- Provided entries:
⟨

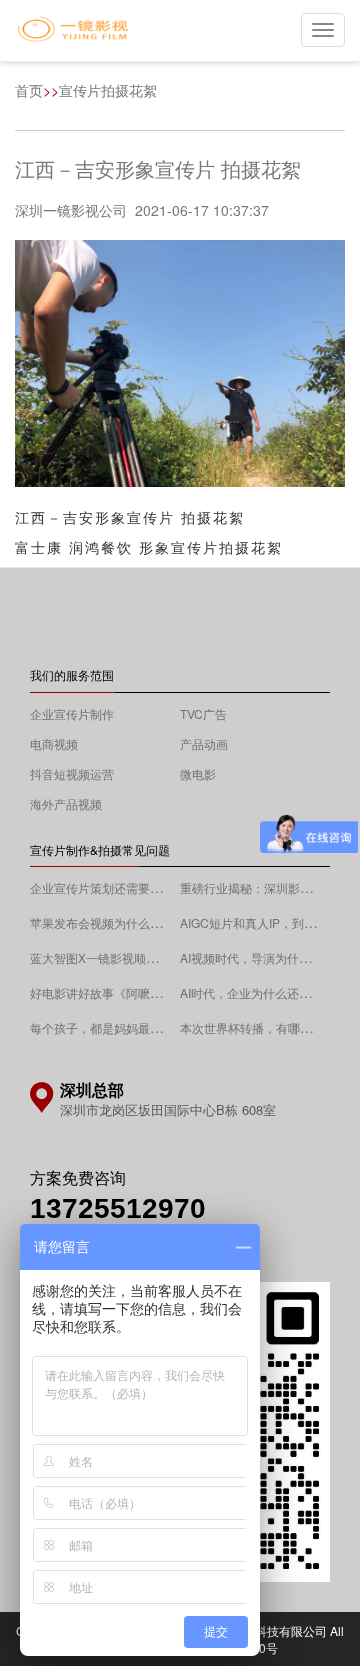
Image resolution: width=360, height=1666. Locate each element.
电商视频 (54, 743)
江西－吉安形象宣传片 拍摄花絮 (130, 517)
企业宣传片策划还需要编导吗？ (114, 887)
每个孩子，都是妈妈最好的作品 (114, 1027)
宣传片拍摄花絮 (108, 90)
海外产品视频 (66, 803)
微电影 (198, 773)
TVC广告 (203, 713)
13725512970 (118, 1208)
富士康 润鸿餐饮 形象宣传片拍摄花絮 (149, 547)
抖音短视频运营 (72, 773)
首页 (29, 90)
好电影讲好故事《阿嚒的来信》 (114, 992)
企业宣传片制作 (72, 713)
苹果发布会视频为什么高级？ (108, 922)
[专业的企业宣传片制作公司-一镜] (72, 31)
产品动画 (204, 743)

⟩
⟨

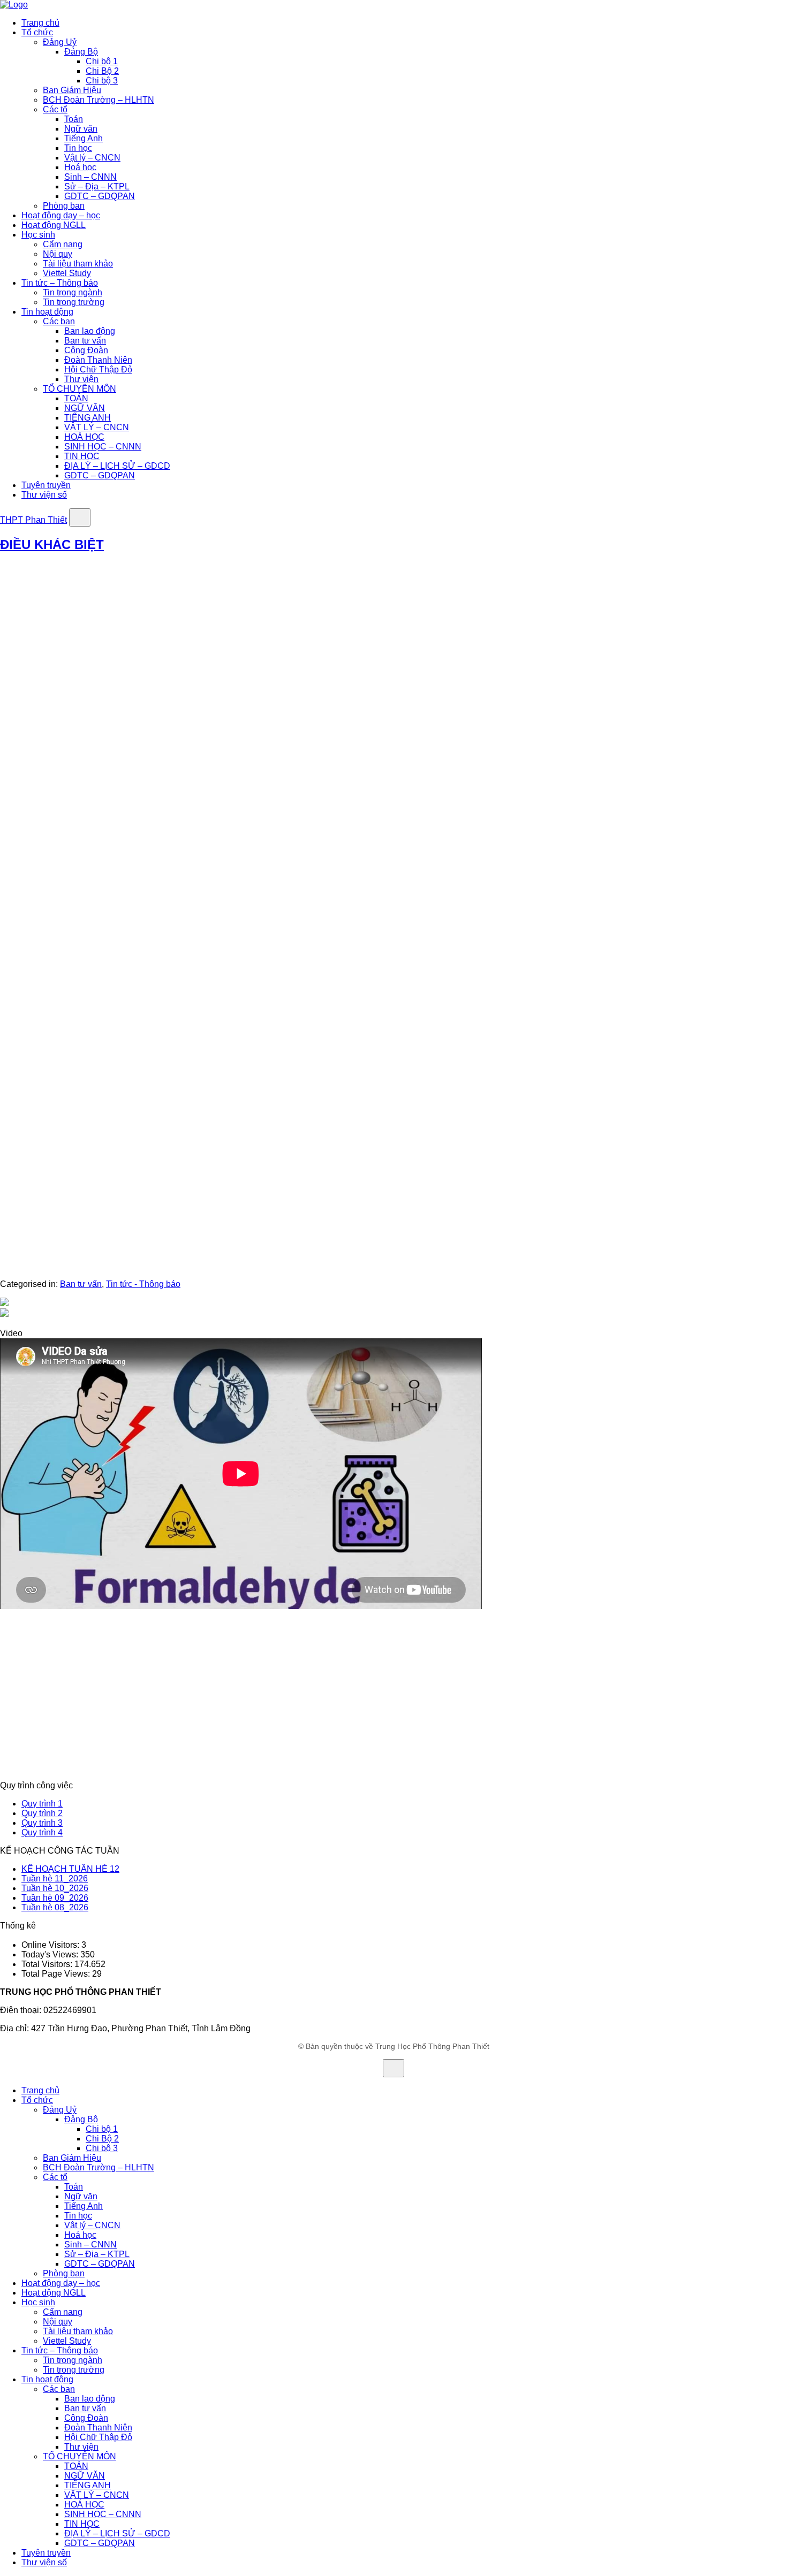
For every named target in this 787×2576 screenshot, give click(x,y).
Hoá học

⟩
⟨

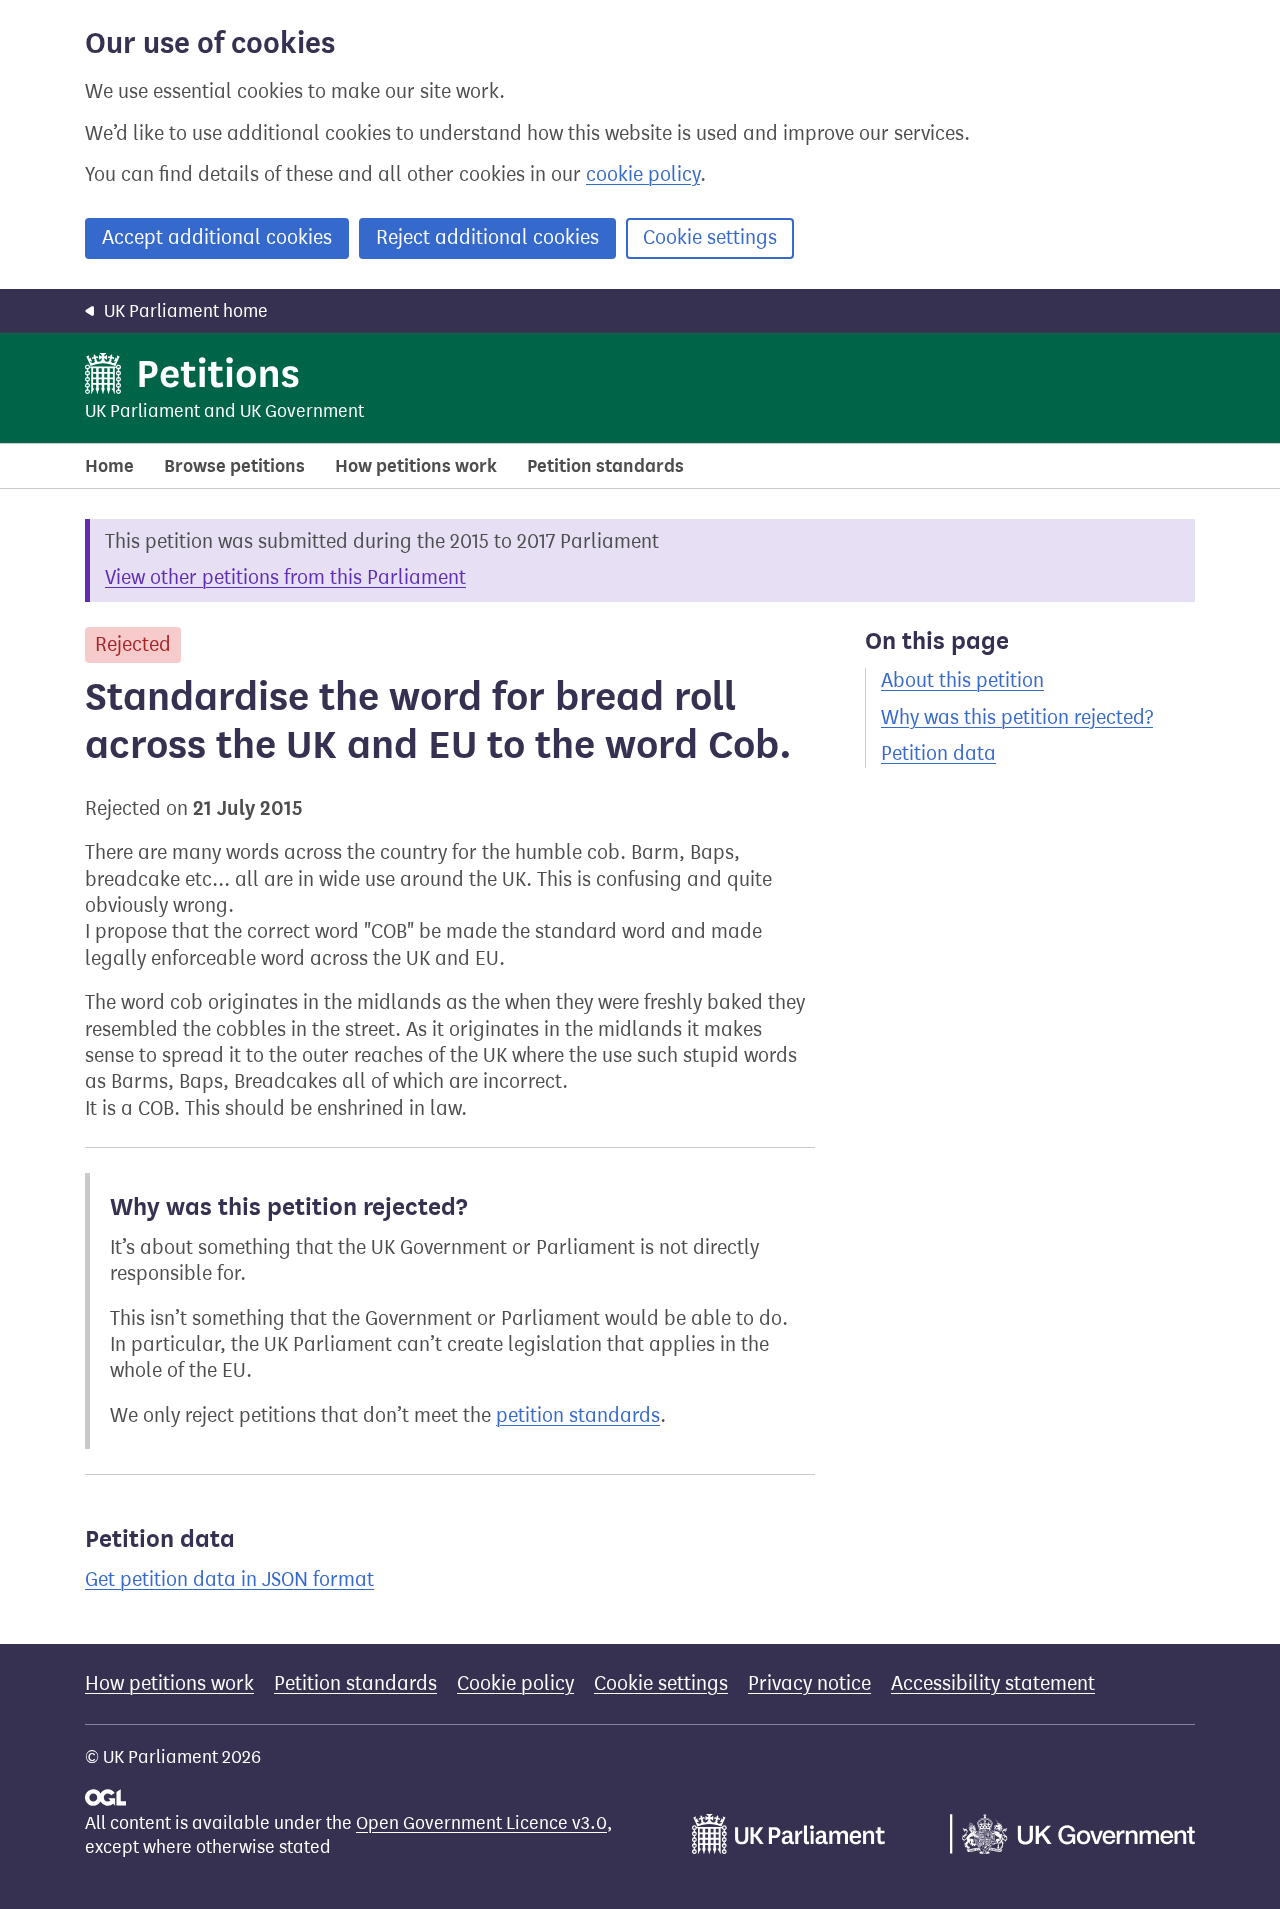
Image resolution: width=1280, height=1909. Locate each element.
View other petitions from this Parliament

⟩

- Your task: Take the lines above from the one containing "Image resolution: width=360, height=1666." down to the one containing "产品动画 (204, 743)", and transcribe them exactly, both ends included.

- Output of the task:
Image resolution: width=360, height=1666. Locate each element.
电商视频 (54, 743)
江西－吉安形象宣传片 拍摄花絮 (130, 517)
企业宣传片策划还需要编导吗？ (114, 887)
每个孩子，都是妈妈最好的作品 (114, 1027)
宣传片拍摄花絮 (108, 90)
海外产品视频 (66, 803)
微电影 (198, 773)
TVC广告 (203, 713)
13725512970 (118, 1208)
富士康 润鸿餐饮 形象宣传片拍摄花絮 (149, 547)
抖音短视频运营 (72, 773)
首页 (29, 90)
好电影讲好故事《阿嚒的来信》 (114, 992)
企业宣传片制作 (72, 713)
苹果发布会视频为什么高级？ (108, 922)
[专业的企业宣传片制作公司-一镜] (72, 31)
产品动画 (204, 743)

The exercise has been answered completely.